Work to complete
• a. Which actors does the Pee Mak review name in the cast?
• b. From the Pee Mak review, quote the passage from "The Great Wall of Horror: Question" up to and including "Jindachot as Ping.".
• c. Render this sentence from the Pee Mak review in Spanish: "Today we are trekking our way to Thailand for a movie called Pee Mak."

Given passage
==============================

The Great Wall of Horror: Question what’s real with Pee Mak


The Great Wall of Horror was pre-empted by my sugar dip right after Halloween that left me a human/slug hybrid creature but now I’m back! During that time, I got to watch some amazing and obscure Asian horror, the first of which I will share with you on this trip to The Great Wall of Horror. Today we are trekking our way to Thailand for a movie called Pee Mak.

Pee Mak was released in 2013 and was written by Chantavit Dhanasevi, Nontra Kumwong, Banjong Pisanthanakun and directed by Pisanthanakun. It stars Mario Maurer as Mak, Davika Hoorne as Nak, Nattapong Chartpong as Ter, Pongsatorn Jongwilak as Puak, Wiwat Kongrasri as Shin, Kantapat Permpoonpatcharasuk as Aey, and Sean Jindachot as Ping.

The story follows Mak who is at the frontlines of war during the Rattanakosin Dynasty with his comrades Ter, Puak, Shin, and Aey. Determined to get home to his pregnant wife, he makes it through, saving the lives of his friends while sustaining a comical amount of wounds.

In making it home, his friends notice that something is wrong and suspect that Mak’s wife, Nak, and their new baby might, in fact, might be ghosts while Mak is so hopelessly in love that he barely notices anything but Nak. His friends have to figure out how to tell their friend that his family may not be of the land of the living anymore.

==============================

[Records for finding displayed items]

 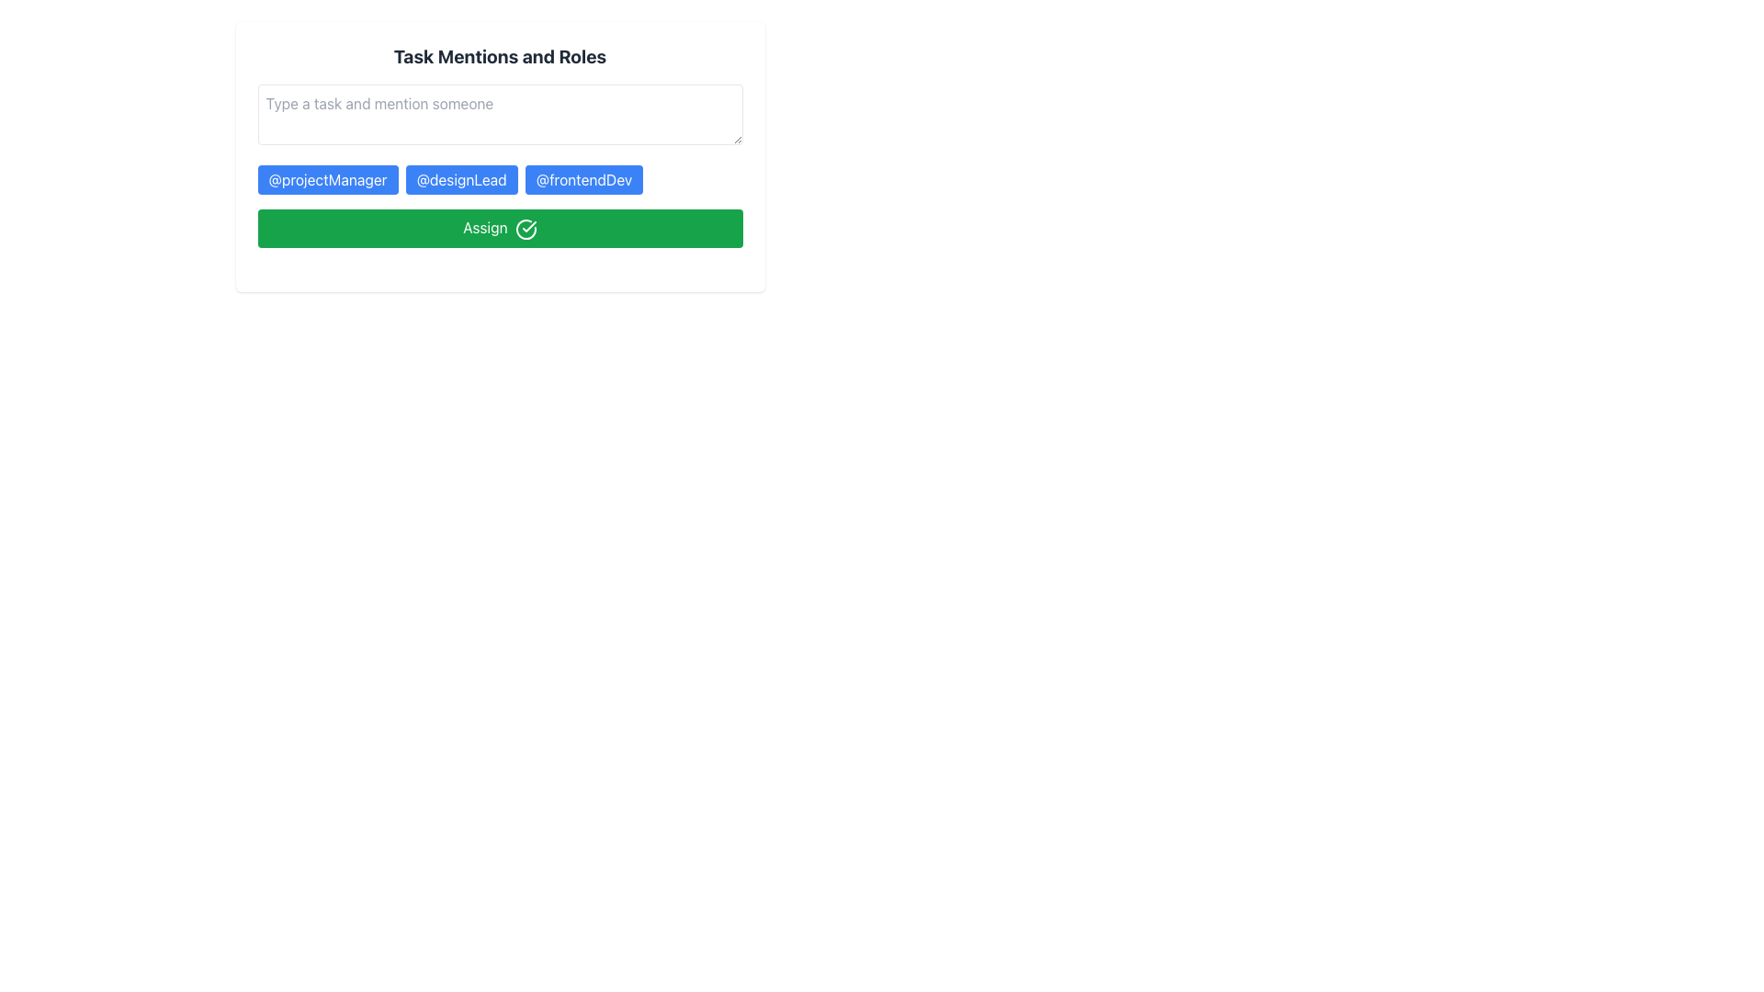 I want to click on the green circular button labeled 'Assign' which contains a check mark icon, so click(x=528, y=225).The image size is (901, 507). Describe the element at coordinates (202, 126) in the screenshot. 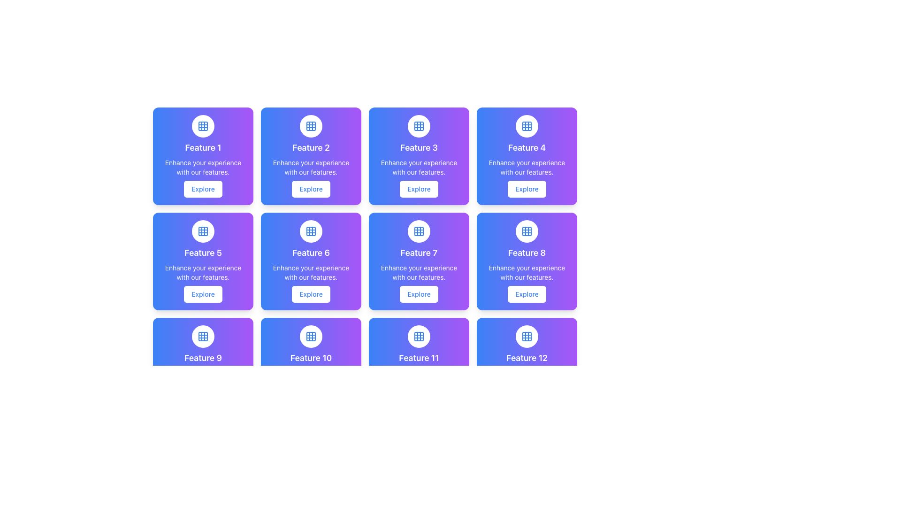

I see `the top-left square of the 3x3 grid pattern in the 'Feature 1' tile icon` at that location.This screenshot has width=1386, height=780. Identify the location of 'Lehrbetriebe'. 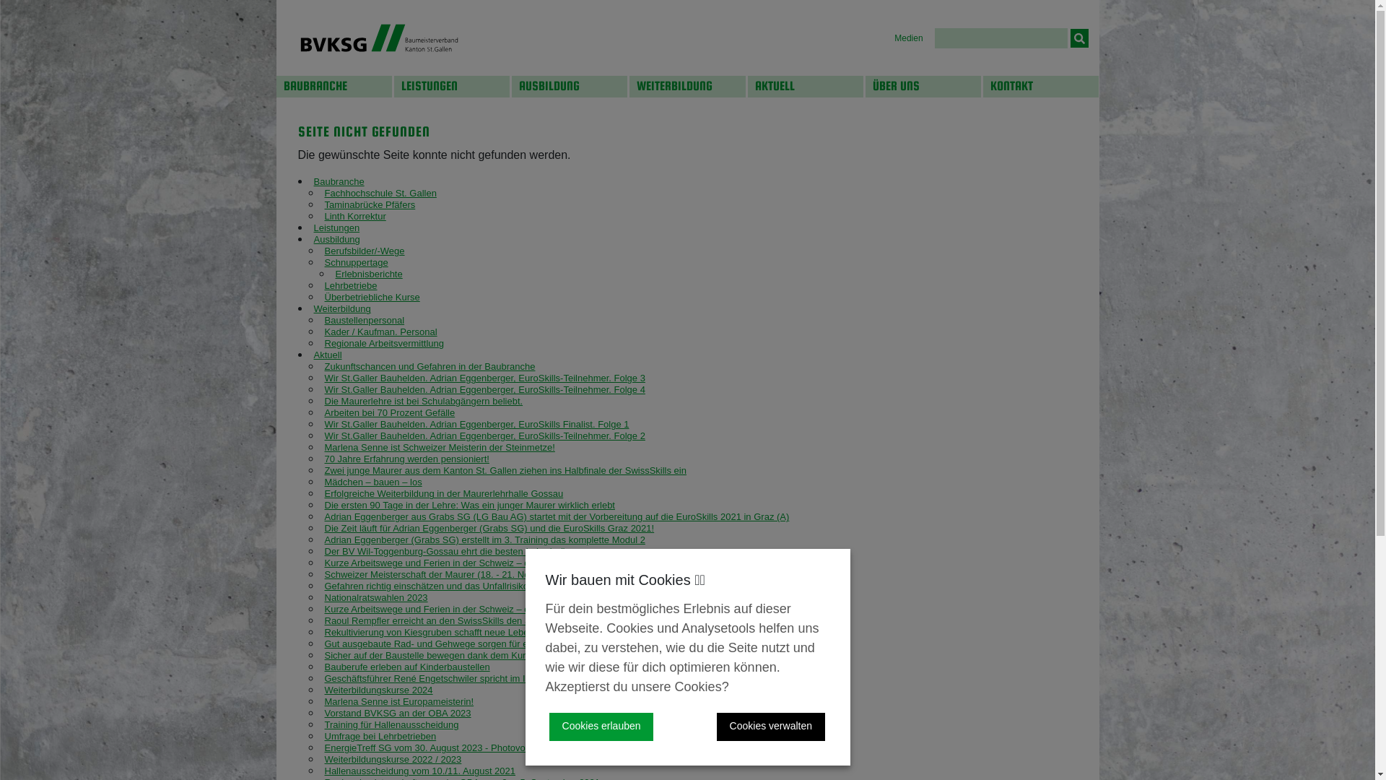
(351, 285).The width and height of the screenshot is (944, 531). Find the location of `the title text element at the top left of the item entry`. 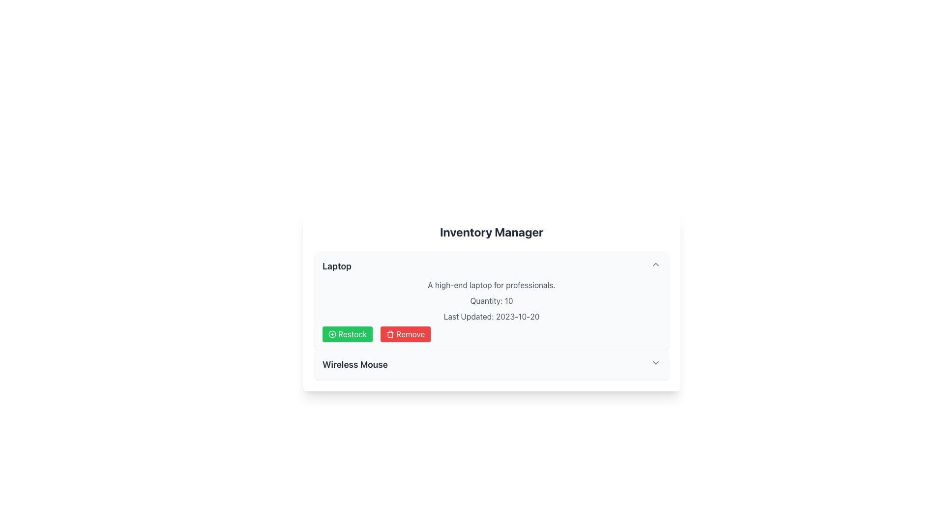

the title text element at the top left of the item entry is located at coordinates (337, 267).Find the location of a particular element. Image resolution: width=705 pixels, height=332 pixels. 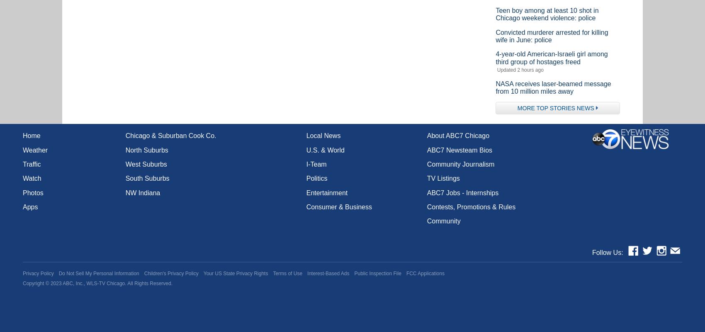

'Children's Privacy Policy' is located at coordinates (171, 273).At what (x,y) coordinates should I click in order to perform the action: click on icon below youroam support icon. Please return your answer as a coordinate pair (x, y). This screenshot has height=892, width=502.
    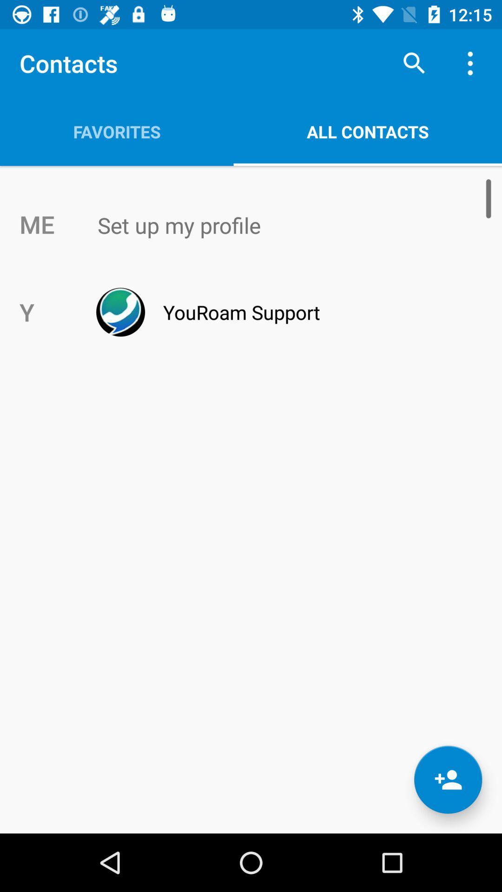
    Looking at the image, I should click on (448, 780).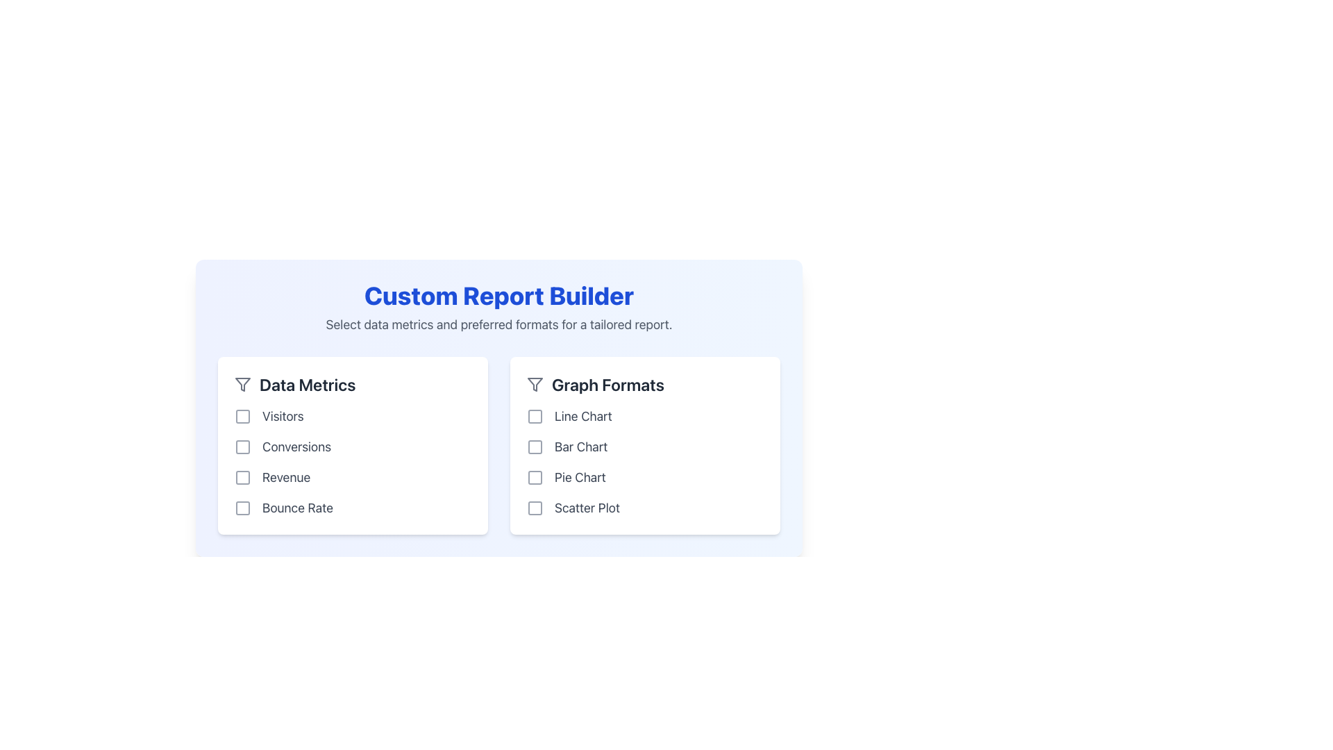 The width and height of the screenshot is (1333, 750). I want to click on the checkbox icon located next to the 'Bounce Rate' label, so click(243, 508).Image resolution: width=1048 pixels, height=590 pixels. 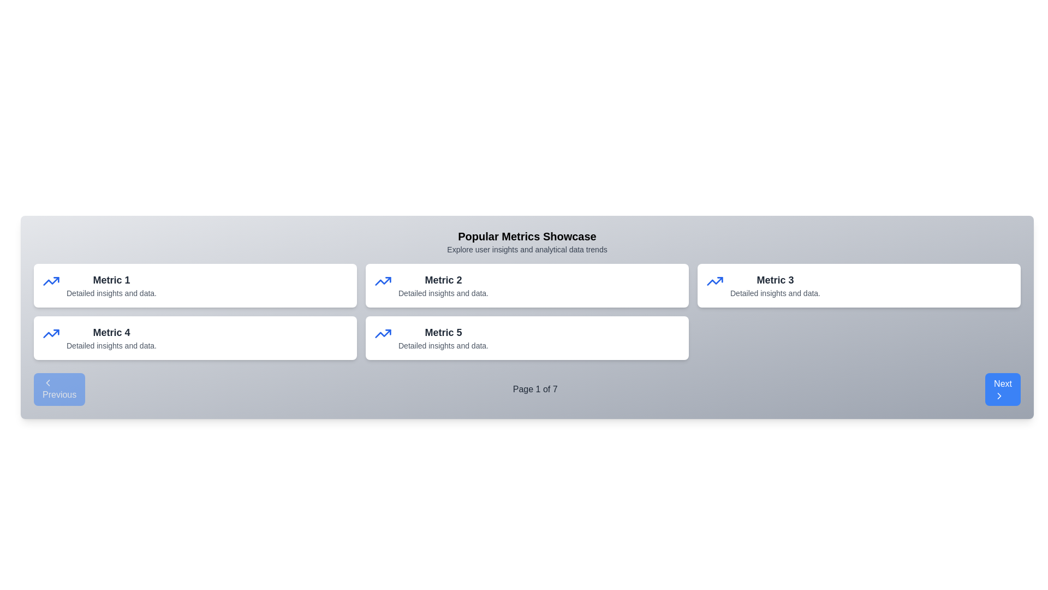 I want to click on the blue graphical line chart icon with an upward trend, located to the left of the 'Metric 1' label in the top-left card of the metrics grid, so click(x=51, y=333).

==============================

Exercise answers
• a. Mario Maurer, Davika Hoorne, Nattapong Chartpong, Pongsatorn Jongwilak, Wiwat Kongrasri, Kantapat Permpoonpatcharasuk, Sean Jindachot

• b.
The Great Wall of Horror: Question what’s real with Pee Mak


The Great Wall of Horror was pre-empted by my sugar dip right after Halloween that left me a human/slug hybrid creature but now I’m back! During that time, I got to watch some amazing and obscure Asian horror, the first of which I will share with you on this trip to The Great Wall of Horror. Today we are trekking our way to Thailand for a movie called Pee Mak.

Pee Mak was released in 2013 and was written by Chantavit Dhanasevi, Nontra Kumwong, Banjong Pisanthanakun and directed by Pisanthanakun. It stars Mario Maurer as Mak, Davika Hoorne as Nak, Nattapong Chartpong as Ter, Pongsatorn Jongwilak as Puak, Wiwat Kongrasri as Shin, Kantapat Permpoonpatcharasuk as Aey, and Sean Jindachot as Ping.

• c. Hoy emprendemos el camino hacia Tailandia por una película llamada Pee Mak.